Donnerstag, 17. August 2006

Kanzler Schüssel vor Direktoren-Wahl: ORF "Gott sei Dank nicht parteientpolitisiert"

  • Regierungschef: "Warum soll er entpolitisiert sein?"
  • War 2001 noch Hauptanliegen im ORF-Gesetz

Noch bei der Novelle des ORF-Gesetzes im Jahr 2001 zählte die Entpolitisierung des öffentlich-rechtlichen Senders zu den Hauptanliegen von Schüssel. Fünf Jahre später und wenige Tage vor der ORF-Generaldirektorenwahl will Schüssel von einer Entpolitisierung des staatlichen Medienriesen nichts mehr wissen. Im Interview mit einer österreichischen Tageszeitung fragte Schüssel: "Warum soll er (der ORF, Anm.) entpolitisiert sein? Er ist ein politisches Medium wie eine Zeitung auch."

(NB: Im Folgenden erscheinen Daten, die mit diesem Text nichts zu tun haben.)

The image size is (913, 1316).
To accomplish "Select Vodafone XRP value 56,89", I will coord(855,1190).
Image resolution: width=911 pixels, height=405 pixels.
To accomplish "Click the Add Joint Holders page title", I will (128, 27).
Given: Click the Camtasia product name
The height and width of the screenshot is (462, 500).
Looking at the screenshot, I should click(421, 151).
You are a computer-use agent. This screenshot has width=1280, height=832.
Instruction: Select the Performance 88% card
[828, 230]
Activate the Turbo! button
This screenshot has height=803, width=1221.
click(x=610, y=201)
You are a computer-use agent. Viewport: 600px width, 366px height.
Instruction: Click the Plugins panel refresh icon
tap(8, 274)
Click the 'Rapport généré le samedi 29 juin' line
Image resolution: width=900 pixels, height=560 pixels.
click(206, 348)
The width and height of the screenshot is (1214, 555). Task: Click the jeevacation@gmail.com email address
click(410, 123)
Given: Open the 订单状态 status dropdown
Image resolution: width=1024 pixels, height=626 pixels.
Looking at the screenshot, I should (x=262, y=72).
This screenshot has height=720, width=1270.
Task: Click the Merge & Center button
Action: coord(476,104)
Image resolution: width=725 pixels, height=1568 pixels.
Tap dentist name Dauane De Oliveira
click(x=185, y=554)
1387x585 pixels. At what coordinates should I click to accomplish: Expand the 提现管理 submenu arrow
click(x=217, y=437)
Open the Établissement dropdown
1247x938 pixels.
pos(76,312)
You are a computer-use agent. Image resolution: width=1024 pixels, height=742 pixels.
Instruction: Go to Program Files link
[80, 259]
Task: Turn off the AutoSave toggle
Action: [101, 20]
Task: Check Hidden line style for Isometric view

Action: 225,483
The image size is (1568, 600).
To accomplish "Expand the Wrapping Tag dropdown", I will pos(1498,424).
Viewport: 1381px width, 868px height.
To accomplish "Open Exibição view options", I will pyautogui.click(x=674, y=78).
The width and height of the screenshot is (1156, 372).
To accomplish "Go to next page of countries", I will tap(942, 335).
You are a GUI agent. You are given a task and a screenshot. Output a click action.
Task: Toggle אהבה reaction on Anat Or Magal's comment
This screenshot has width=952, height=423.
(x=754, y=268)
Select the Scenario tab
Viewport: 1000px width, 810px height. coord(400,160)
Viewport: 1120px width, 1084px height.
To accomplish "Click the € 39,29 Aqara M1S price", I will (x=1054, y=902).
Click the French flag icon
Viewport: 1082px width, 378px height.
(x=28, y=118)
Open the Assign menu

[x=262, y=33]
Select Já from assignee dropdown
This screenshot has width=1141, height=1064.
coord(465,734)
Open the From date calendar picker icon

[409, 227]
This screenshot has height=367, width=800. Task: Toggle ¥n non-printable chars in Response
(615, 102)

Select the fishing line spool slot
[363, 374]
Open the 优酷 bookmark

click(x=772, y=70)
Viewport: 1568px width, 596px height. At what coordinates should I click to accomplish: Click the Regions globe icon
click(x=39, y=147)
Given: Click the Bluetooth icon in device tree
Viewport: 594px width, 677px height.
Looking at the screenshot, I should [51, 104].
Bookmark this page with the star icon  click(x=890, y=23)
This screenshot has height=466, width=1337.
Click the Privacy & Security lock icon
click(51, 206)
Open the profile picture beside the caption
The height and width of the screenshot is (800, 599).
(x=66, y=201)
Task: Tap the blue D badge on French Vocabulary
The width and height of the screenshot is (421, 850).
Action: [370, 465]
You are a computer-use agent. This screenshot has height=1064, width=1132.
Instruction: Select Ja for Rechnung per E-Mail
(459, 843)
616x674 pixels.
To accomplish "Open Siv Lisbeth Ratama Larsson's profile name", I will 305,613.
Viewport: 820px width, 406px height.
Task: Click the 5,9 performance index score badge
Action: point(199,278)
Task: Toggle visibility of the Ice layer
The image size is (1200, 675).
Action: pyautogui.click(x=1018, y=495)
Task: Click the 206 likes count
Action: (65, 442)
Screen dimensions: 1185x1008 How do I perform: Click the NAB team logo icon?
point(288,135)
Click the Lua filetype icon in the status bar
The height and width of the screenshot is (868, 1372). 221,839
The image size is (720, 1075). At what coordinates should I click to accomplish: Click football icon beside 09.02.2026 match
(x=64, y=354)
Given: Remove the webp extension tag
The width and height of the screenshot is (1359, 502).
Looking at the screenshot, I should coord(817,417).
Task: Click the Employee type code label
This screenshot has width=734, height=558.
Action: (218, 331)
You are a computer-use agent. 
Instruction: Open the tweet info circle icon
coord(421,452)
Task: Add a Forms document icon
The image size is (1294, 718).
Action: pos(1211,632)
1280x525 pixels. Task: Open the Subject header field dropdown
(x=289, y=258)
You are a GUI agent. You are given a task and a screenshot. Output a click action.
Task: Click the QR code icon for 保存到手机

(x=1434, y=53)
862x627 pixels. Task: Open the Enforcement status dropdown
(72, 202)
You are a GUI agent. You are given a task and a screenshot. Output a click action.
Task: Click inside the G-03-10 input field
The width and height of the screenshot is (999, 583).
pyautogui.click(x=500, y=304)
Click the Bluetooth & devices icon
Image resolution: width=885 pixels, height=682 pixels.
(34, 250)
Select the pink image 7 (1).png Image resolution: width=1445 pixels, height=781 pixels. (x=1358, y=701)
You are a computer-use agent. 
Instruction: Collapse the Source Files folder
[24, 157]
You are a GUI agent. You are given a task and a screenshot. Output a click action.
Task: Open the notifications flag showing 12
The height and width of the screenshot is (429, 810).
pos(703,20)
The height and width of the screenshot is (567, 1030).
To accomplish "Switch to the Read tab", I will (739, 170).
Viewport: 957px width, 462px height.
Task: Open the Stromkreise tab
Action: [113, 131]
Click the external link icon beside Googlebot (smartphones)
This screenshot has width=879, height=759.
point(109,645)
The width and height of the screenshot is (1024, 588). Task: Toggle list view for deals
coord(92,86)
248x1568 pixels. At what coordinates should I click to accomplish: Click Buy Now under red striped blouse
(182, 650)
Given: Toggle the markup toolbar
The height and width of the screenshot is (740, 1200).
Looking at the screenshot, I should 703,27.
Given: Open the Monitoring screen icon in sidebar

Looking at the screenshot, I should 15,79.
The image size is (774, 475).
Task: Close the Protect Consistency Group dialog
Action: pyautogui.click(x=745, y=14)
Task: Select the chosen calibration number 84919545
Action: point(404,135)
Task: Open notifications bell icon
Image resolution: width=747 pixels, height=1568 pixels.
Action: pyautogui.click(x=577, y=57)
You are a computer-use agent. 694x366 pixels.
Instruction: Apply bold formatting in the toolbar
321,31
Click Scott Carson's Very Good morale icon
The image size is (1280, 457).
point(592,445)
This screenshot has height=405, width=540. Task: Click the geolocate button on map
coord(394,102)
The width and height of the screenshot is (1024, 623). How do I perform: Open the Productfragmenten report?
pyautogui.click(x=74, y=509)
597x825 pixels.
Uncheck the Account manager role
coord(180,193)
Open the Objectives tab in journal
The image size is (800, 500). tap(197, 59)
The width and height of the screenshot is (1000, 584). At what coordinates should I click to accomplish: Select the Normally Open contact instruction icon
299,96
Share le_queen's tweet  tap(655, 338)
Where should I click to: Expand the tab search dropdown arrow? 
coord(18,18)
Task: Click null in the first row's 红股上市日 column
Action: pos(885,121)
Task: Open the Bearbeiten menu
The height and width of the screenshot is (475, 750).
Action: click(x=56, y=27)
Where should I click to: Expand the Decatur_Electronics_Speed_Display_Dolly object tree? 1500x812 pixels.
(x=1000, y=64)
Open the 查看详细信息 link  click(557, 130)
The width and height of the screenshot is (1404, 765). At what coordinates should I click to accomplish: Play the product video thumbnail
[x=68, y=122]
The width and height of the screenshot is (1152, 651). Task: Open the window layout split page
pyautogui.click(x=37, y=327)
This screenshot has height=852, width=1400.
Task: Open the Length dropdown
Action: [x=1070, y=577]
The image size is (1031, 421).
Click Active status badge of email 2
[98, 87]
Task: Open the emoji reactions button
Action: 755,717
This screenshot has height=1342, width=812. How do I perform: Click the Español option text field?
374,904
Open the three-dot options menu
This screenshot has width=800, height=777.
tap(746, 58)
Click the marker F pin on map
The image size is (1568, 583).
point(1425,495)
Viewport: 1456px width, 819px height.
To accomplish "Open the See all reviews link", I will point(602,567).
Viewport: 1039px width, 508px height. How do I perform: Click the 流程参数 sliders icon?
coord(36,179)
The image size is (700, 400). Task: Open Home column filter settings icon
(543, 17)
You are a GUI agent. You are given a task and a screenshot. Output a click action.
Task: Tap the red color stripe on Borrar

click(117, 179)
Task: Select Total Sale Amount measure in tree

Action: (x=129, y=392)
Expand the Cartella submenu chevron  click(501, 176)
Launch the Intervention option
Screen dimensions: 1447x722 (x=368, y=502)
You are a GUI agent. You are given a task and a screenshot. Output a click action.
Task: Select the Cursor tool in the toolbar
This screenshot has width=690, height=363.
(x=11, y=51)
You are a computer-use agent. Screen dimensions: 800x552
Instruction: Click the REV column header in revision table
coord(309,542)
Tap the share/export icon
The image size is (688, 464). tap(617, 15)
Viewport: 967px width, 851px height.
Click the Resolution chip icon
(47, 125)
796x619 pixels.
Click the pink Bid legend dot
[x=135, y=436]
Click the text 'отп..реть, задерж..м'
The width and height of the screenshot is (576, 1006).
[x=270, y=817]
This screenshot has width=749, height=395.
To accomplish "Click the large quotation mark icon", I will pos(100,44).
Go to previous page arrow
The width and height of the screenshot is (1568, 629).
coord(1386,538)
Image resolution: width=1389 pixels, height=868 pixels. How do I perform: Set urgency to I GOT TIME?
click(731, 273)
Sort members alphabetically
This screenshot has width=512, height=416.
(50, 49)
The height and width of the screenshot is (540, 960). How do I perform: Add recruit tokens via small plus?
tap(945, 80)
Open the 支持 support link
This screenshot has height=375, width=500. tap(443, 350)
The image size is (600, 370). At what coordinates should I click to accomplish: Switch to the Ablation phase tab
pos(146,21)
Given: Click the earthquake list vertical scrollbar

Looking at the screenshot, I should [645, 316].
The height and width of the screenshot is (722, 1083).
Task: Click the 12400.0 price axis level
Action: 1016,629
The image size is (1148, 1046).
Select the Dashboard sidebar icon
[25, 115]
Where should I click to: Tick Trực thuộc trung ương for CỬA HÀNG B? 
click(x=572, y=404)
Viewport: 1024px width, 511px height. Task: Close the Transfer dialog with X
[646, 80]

Auch Parteipolitik innerhalb des ORF findet offenbar das Wohlwollen des Kanzlers: "Gott sei Dank ist er (der ORF, Anm.) nicht parteientpolitisiert, in der Demokratie wird Politik immer über Parteien vermittelt." Auf die Feststellung, die ORF-Wahl am 17. August erfolge nach parteipolitischem Gezerre, antwortete Schüssel dem "Kurier": "Es wählen die Stiftungsräte, also Personen, nicht Parteien."